Tagged as: Cheating<< Previous question   Next question >>
Question - (17 April 2010) 5 Answers - (Newest, 18 April 2010)
A female United States age 30-35, anonymous writes:

*OP's own title*

I have been dating an awesome guy for 4 years. We are amazing for each other. i mean amazing but i've recently gone to college and he's in the military and that combination seems horrible.

Everything was perfect but i decided to be the college kid and go out and party. one night i got really drunk, blackedout, woke up to my friend telling me what i had did. Cheat!

i had to tell him. he forgave me but it was very hard. i decided maybe drinking is stupid and i shouldn't do it cause i don't want this to happen again. Next thing i know couple months later, drank again. got stupid. cheat! i did not know until a week later that i had cheated. that how much i did not know it happened.

telling my man again was horrible. i for sure thought it was over. i thought to myself. if i love someone so much how can i do this. i should be in pain forever. cheating on someone you love once is enough but twice. Definatly alcohol was an issue.

MOnths later, i drank again. I knew that drinking a lot is out of the hand so i have to stop doing that. But throughout the night i lost track and i was with a bunch of friends. I didn't think anything would happen. But it did. Now i could just run away. Leave forever. 3 times is insane. I don't understand how a human can do this.
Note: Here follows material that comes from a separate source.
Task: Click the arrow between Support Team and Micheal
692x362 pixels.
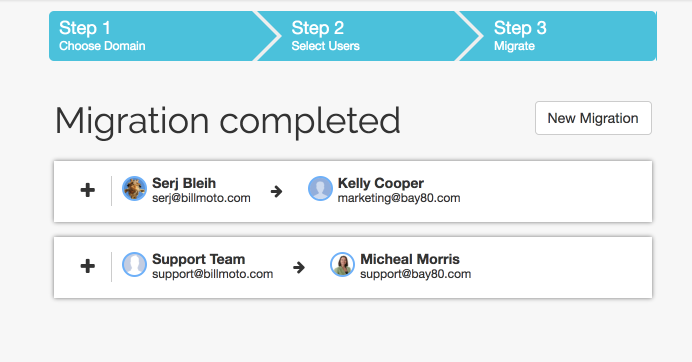Action: point(299,267)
I haven't told him yet but i want to so bad. I know now it will be over and im being selfish but it is killing me. I can't sleep, eat, i wanna puke. I love him so much and it may sound like i don't but you don't know us. Were so good together and everything is great.

Drinking is stupid i know. But it's hard being a college student and not partying. But if it's ruining my relationship with the one i love.. blah blah. i knoww that. Im so confused. I hate myself so much i couldn't possibly forgive myself. i'm hurting the one i love. what should i do??????? please any advice will doo.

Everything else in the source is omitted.